** start of Given entries **

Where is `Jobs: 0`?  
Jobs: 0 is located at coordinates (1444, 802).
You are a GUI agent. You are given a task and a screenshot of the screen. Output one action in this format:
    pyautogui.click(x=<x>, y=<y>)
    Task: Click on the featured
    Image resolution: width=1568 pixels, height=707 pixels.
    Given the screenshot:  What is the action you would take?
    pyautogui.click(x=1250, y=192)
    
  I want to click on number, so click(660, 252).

** end of Given entries **

■ Problem: Reproduce every one of the rows above verbatim, keeping each character and line break unchanged.

■ Correct output:
Where is `Jobs: 0`?  
Jobs: 0 is located at coordinates (1444, 802).
You are a GUI agent. You are given a task and a screenshot of the screen. Output one action in this format:
    pyautogui.click(x=<x>, y=<y>)
    Task: Click on the featured
    Image resolution: width=1568 pixels, height=707 pixels.
    Given the screenshot:  What is the action you would take?
    pyautogui.click(x=1250, y=192)
    
  I want to click on number, so click(660, 252).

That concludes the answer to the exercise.